Repeat exactly the lines of the material below that run from the "Given: Click the" line to the "Screen dimensions: 641x1186" line, including both, and do not carry over any pictures.

**Data provided:**

· · ·

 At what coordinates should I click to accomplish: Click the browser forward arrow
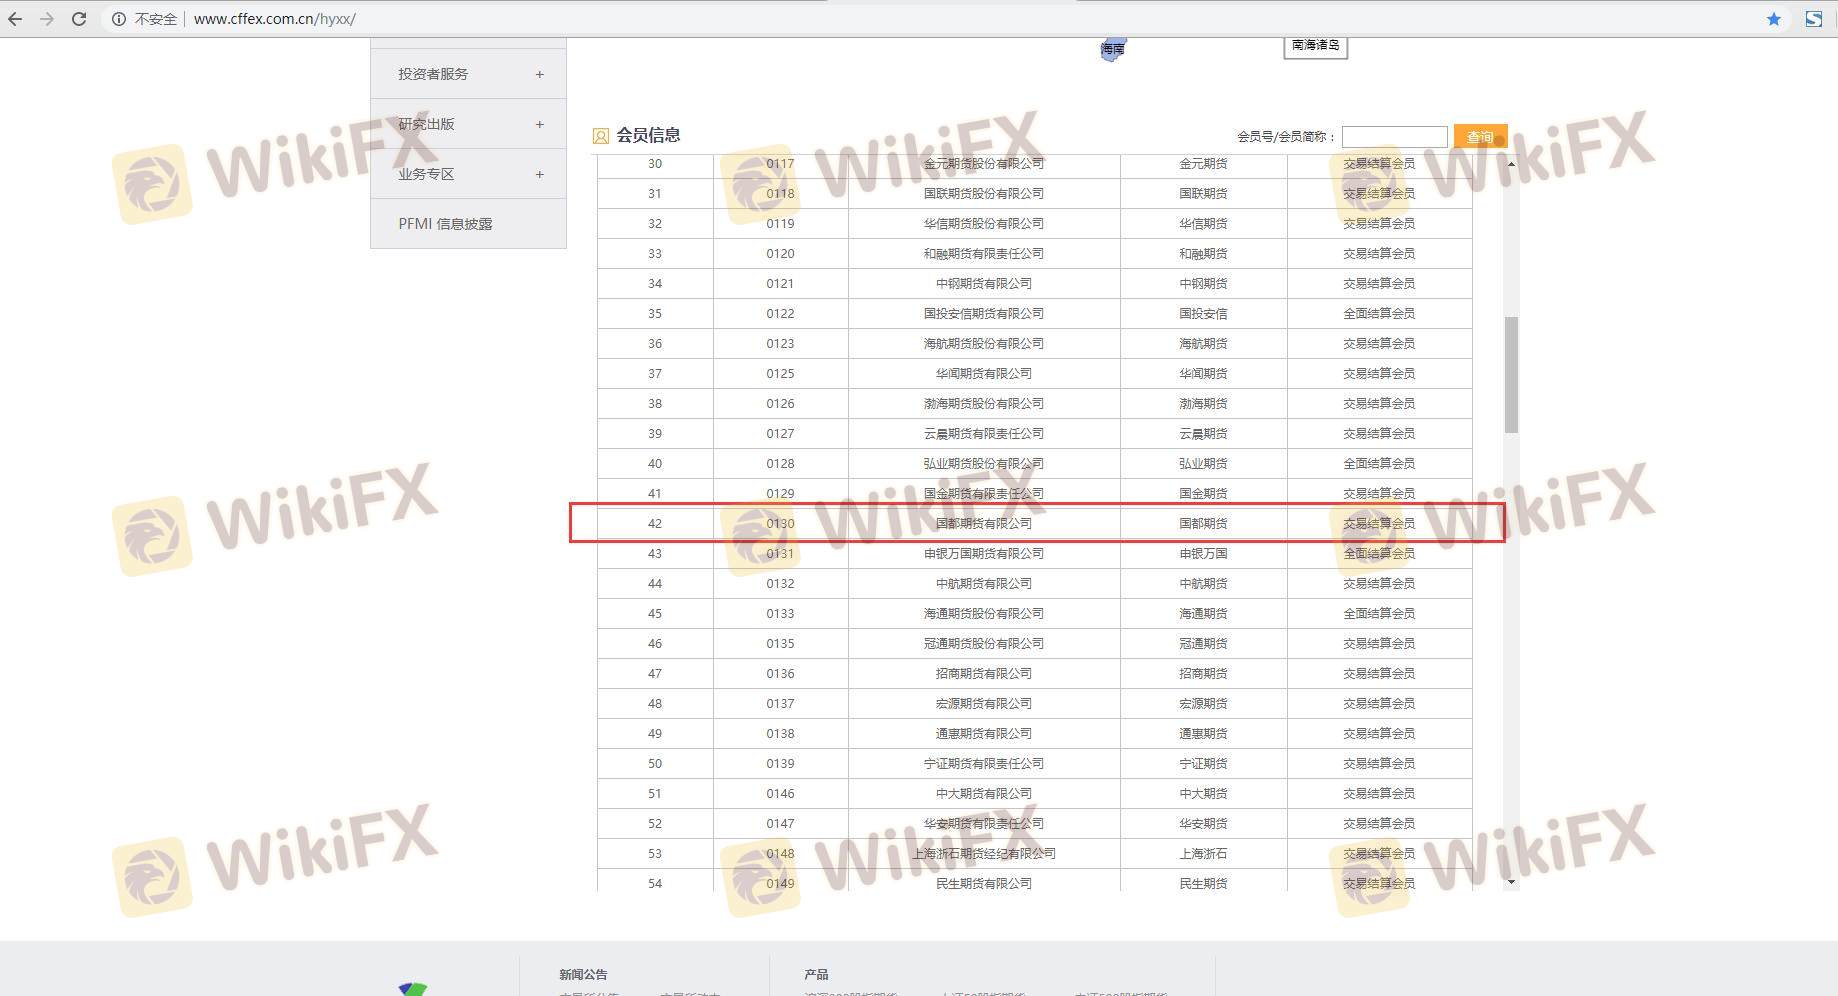tap(47, 19)
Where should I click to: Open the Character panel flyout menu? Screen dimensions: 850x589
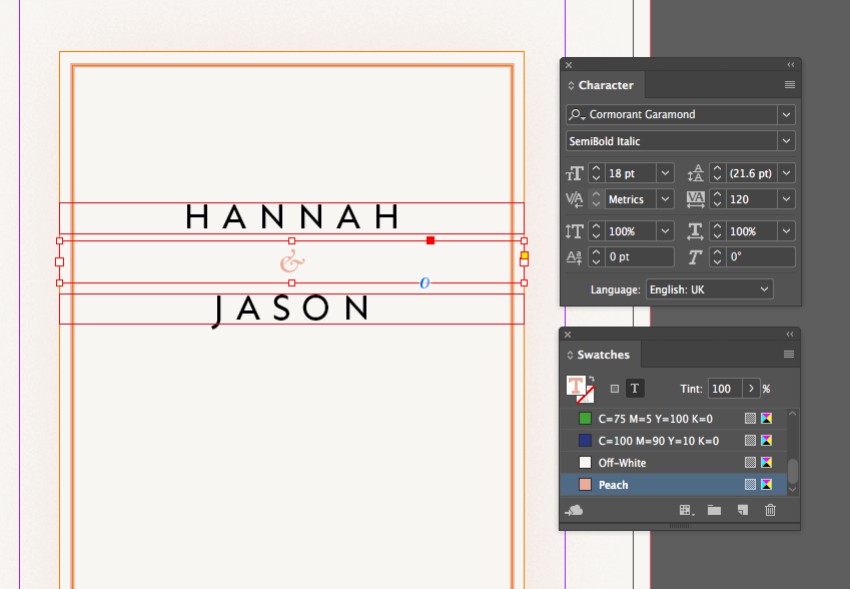[789, 85]
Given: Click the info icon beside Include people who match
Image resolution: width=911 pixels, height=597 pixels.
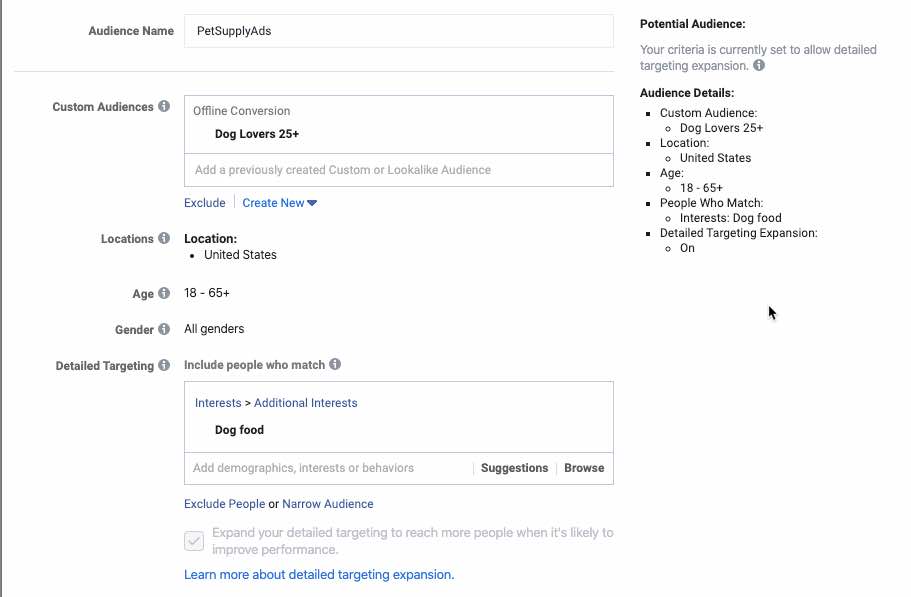Looking at the screenshot, I should pos(333,366).
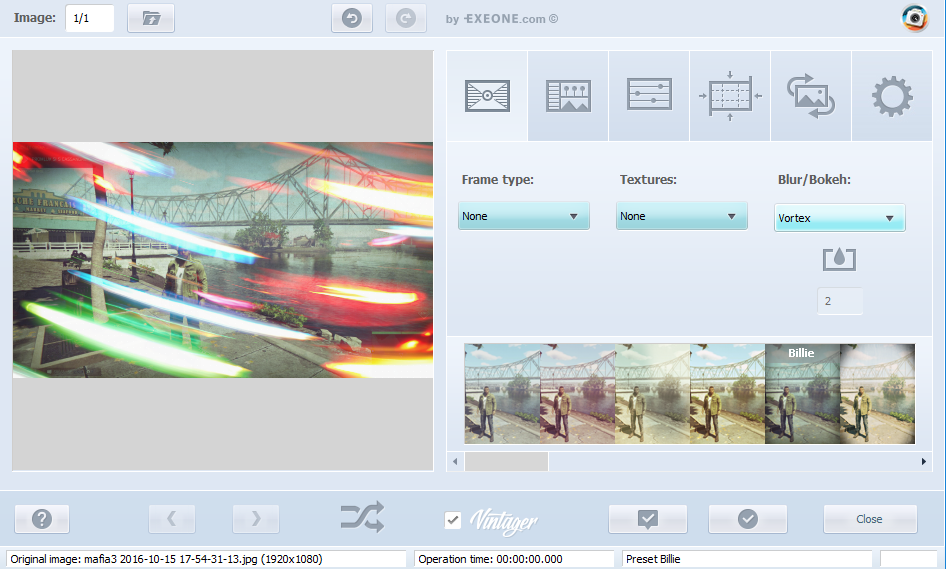Image resolution: width=946 pixels, height=569 pixels.
Task: Click the preset strip scroll right arrow
Action: pos(924,462)
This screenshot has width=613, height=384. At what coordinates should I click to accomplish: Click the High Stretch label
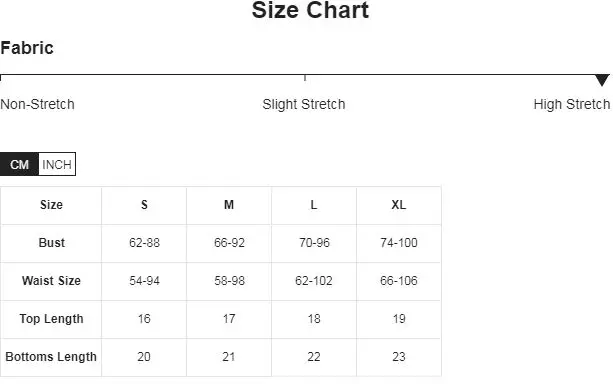(x=572, y=104)
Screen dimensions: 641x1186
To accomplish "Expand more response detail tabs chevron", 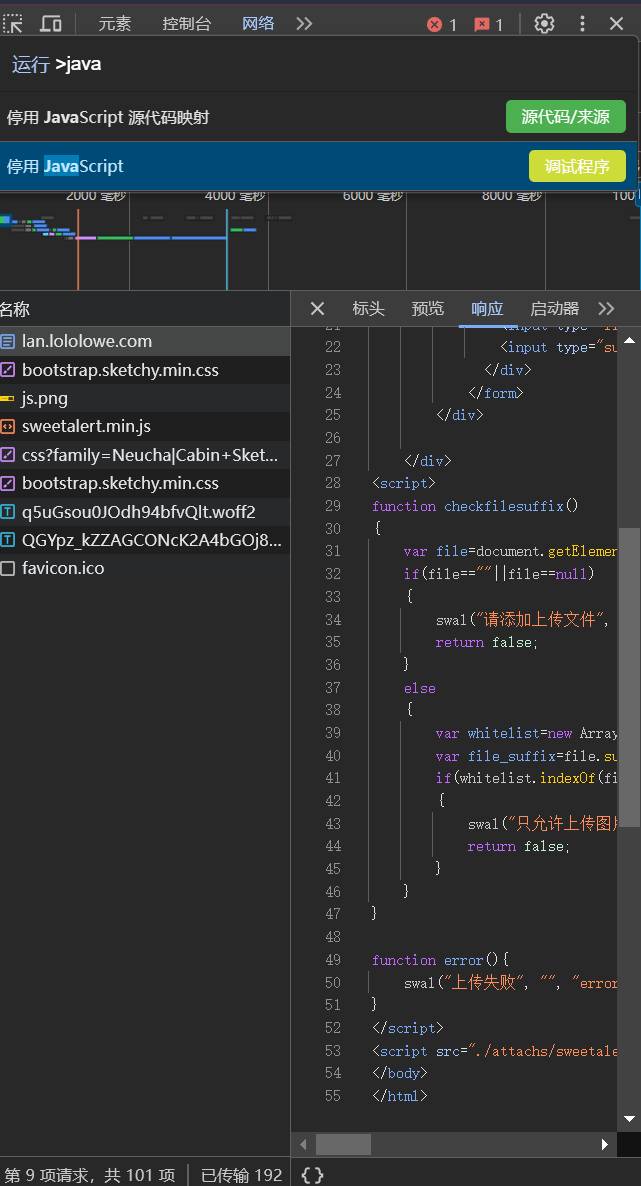I will click(x=606, y=308).
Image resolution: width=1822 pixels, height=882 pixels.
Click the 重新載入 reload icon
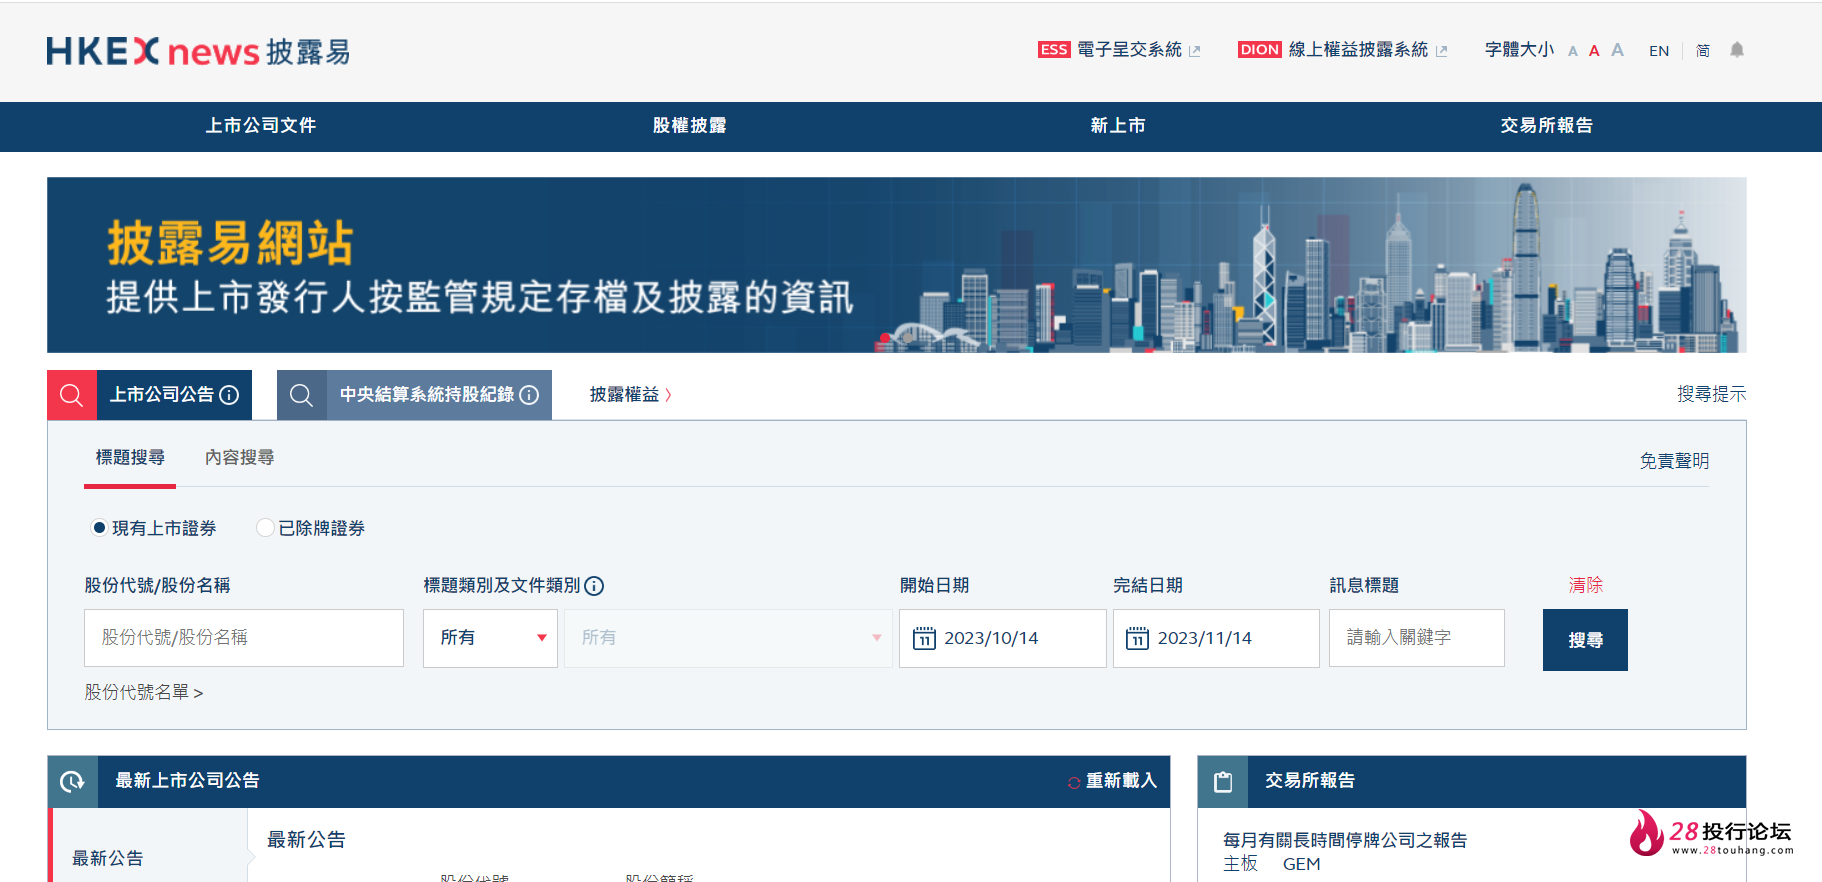click(1074, 782)
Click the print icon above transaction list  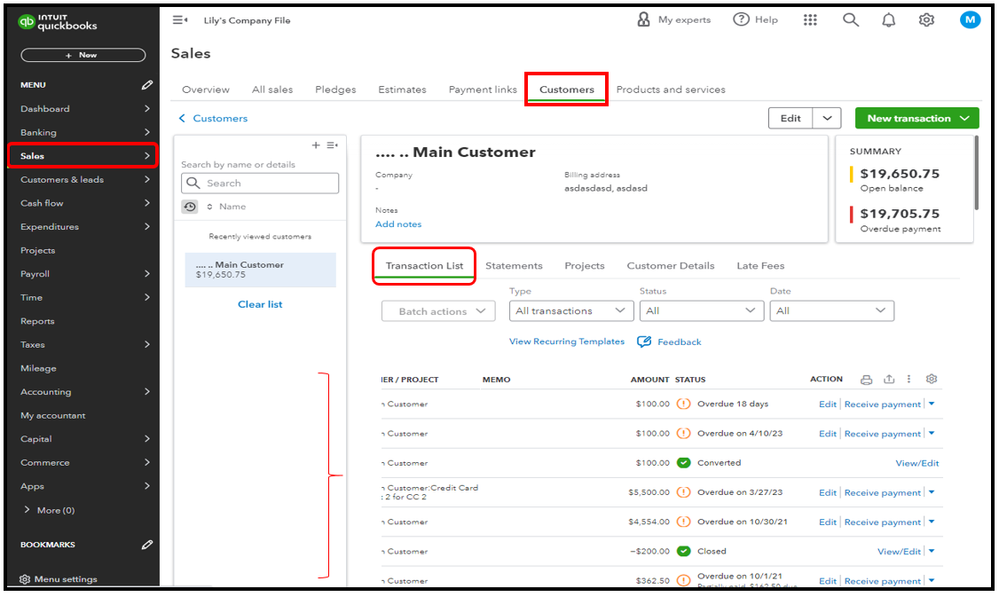coord(866,380)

· · ·

**Response to the exercise:**
Given: Click the info icon beside Include people who match
Image resolution: width=911 pixels, height=597 pixels.
Looking at the screenshot, I should pos(333,366).
Image resolution: width=946 pixels, height=569 pixels.
Task: Click the preset strip scroll right arrow
Action: pos(924,462)
This screenshot has width=613, height=384. At what coordinates should I click to accomplish: Click the High Stretch label
(x=572, y=104)
Screen dimensions: 641x1186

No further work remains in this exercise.